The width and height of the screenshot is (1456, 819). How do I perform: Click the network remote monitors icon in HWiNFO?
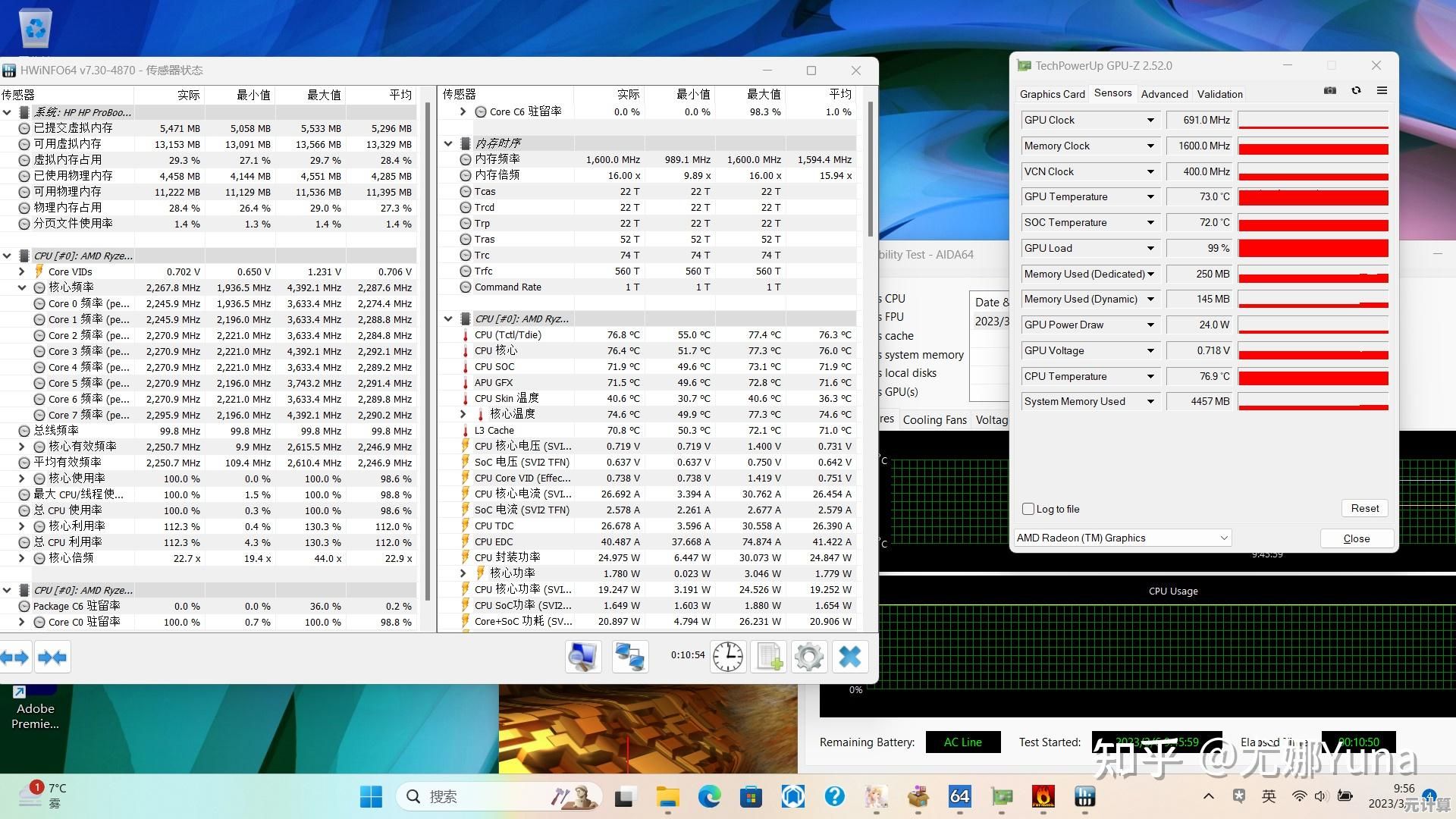[x=629, y=656]
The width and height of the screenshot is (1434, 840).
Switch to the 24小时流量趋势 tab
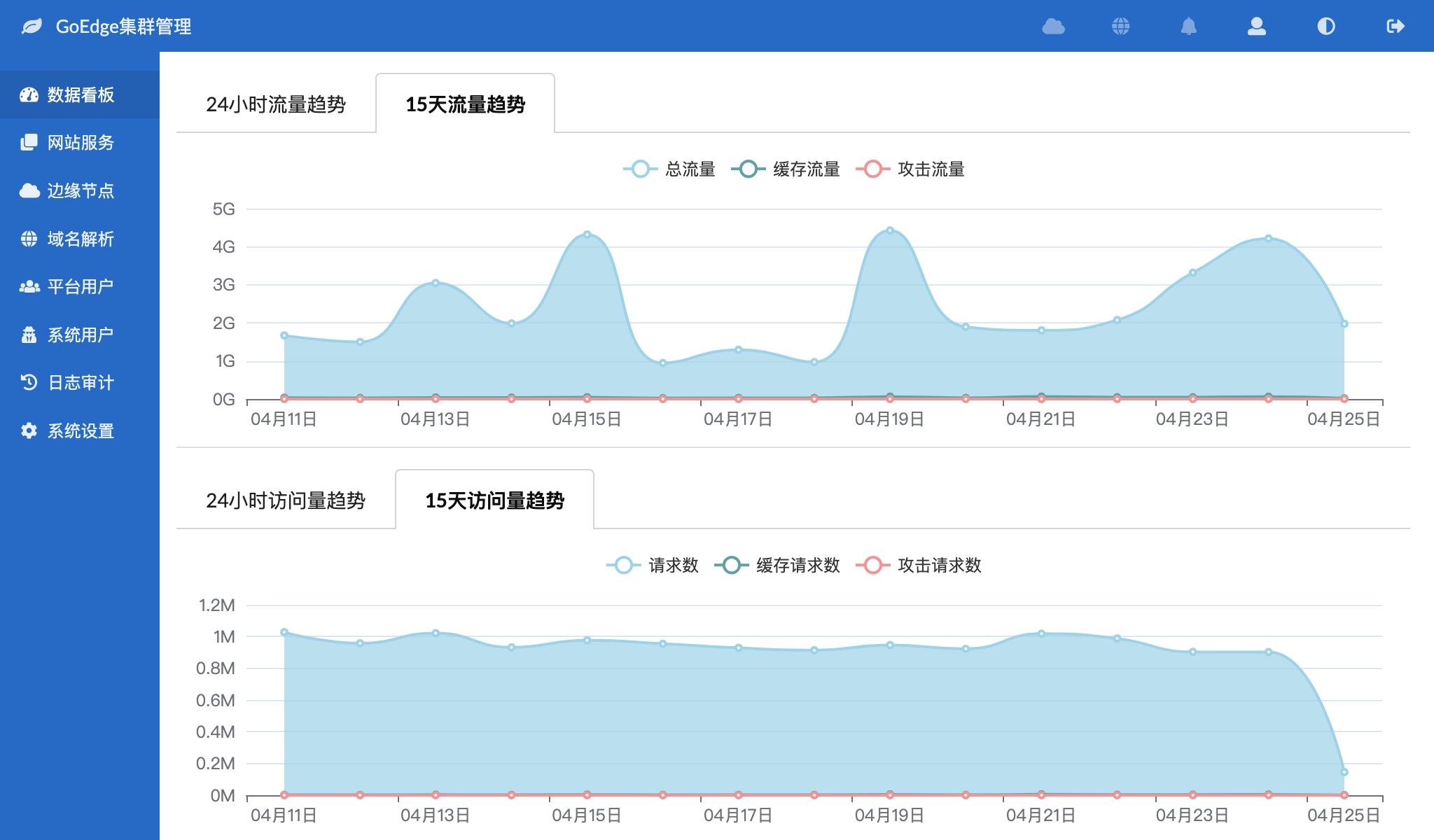coord(276,104)
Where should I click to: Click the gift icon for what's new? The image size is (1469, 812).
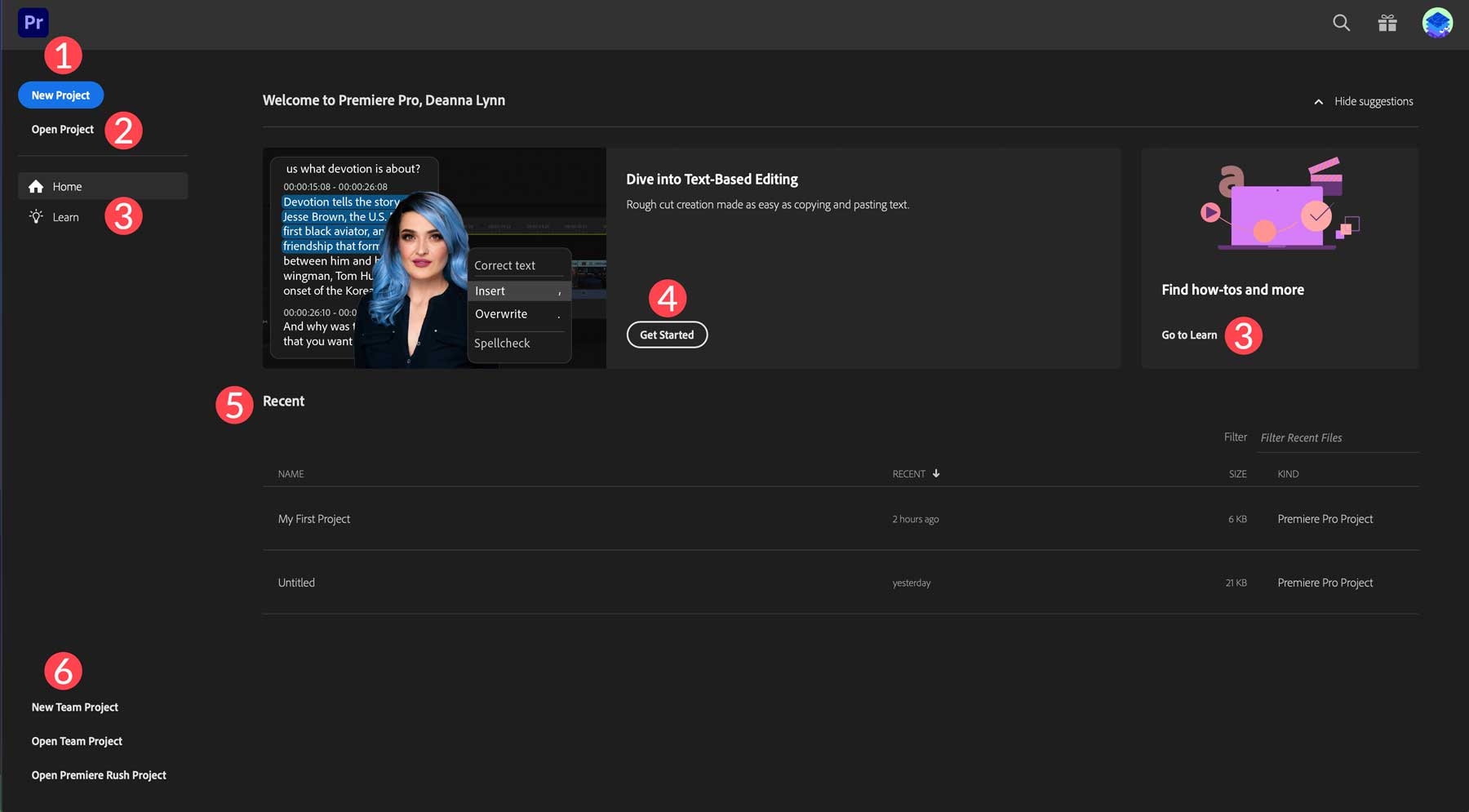click(x=1388, y=23)
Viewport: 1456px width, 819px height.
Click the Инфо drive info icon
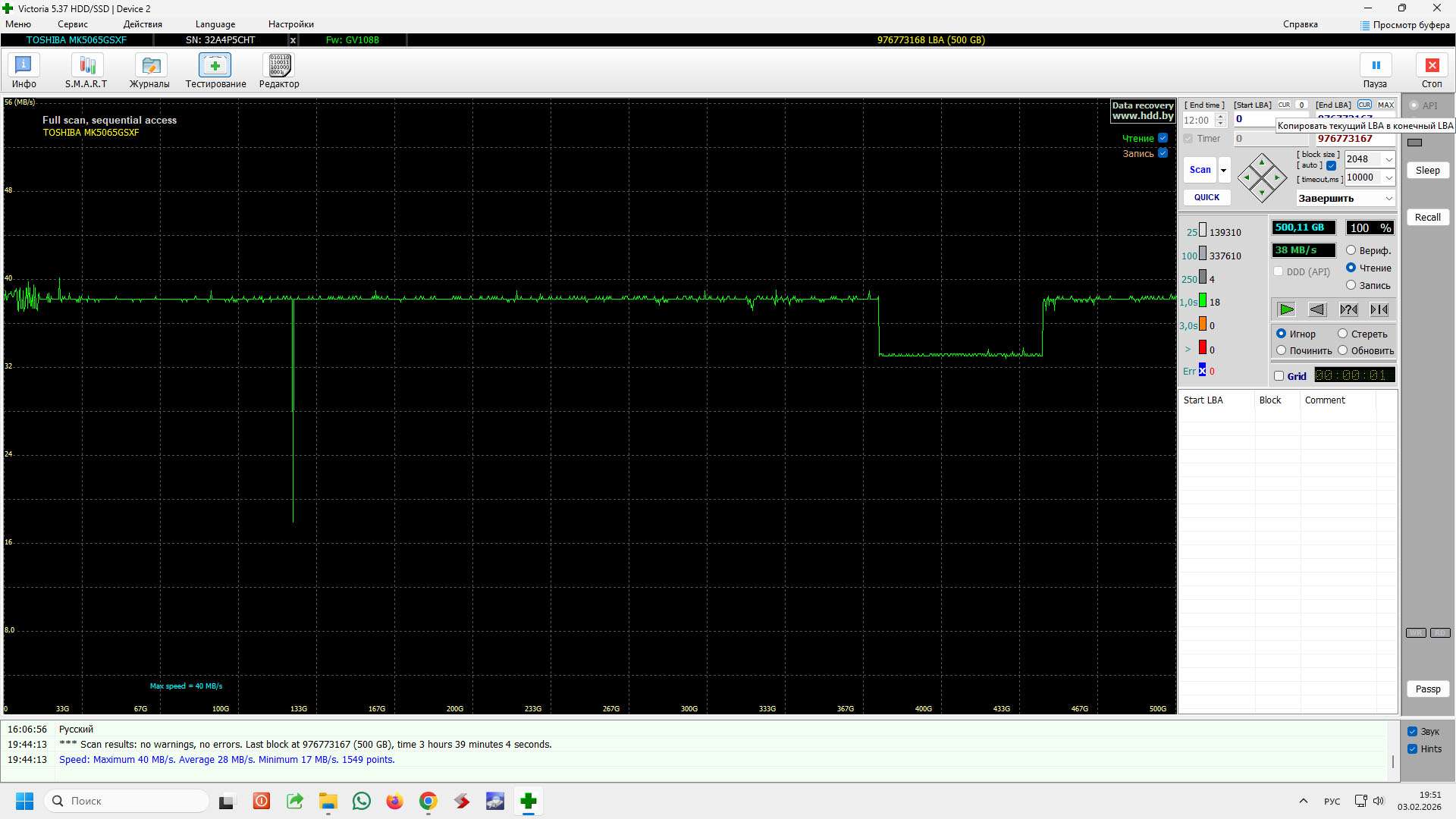pos(24,66)
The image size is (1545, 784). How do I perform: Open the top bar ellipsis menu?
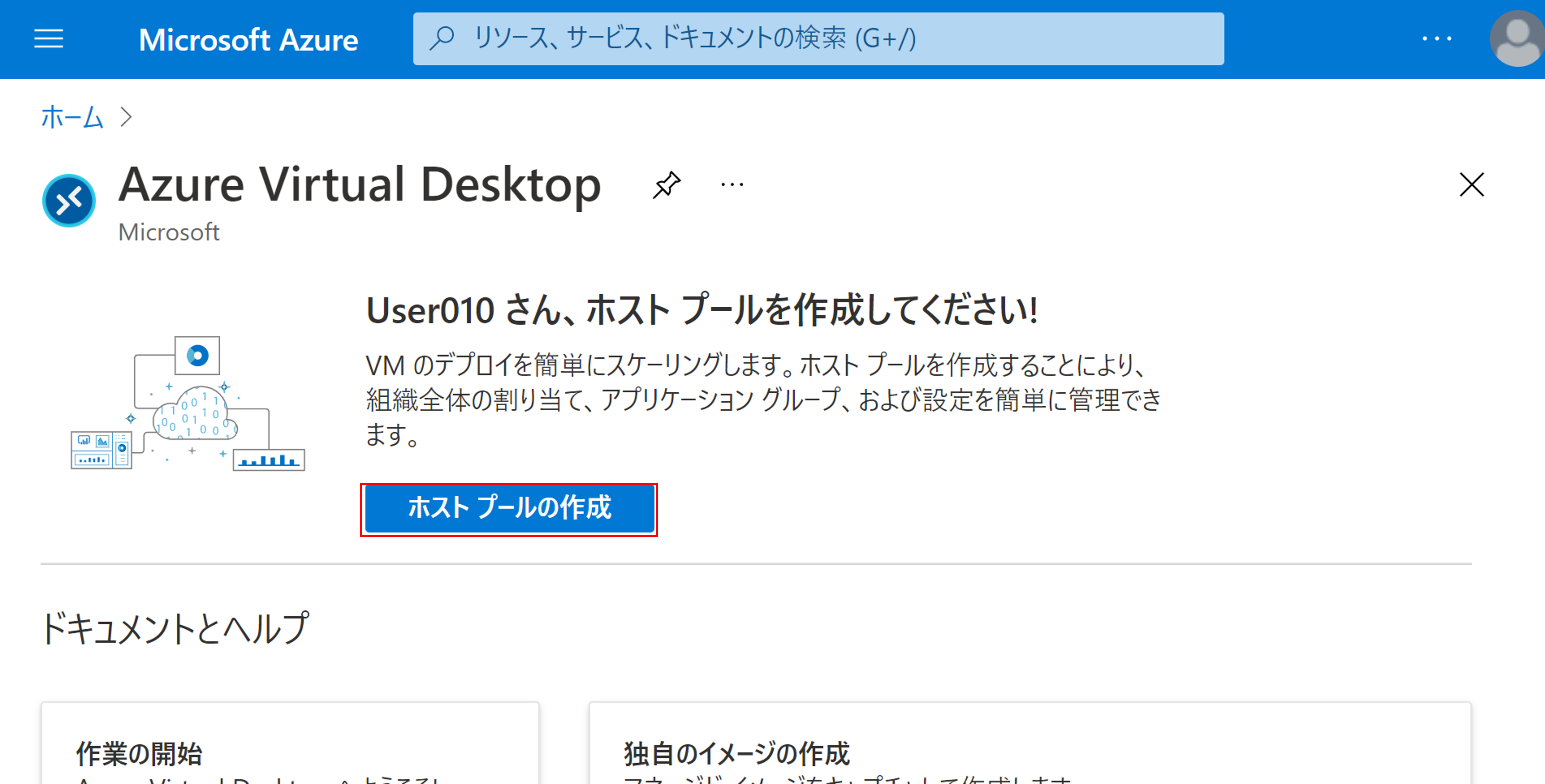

━━━━━━━━━━━━━━━━━━━━

Leaving the pictures aside, transcribe exactly the lines from the one containing "Click the Инфо drive info icon" to the final line of the entries above, both ends included.

Click the Инфо drive info icon
pos(24,66)
The image size is (1545, 784). How do I perform: Open the top bar ellipsis menu?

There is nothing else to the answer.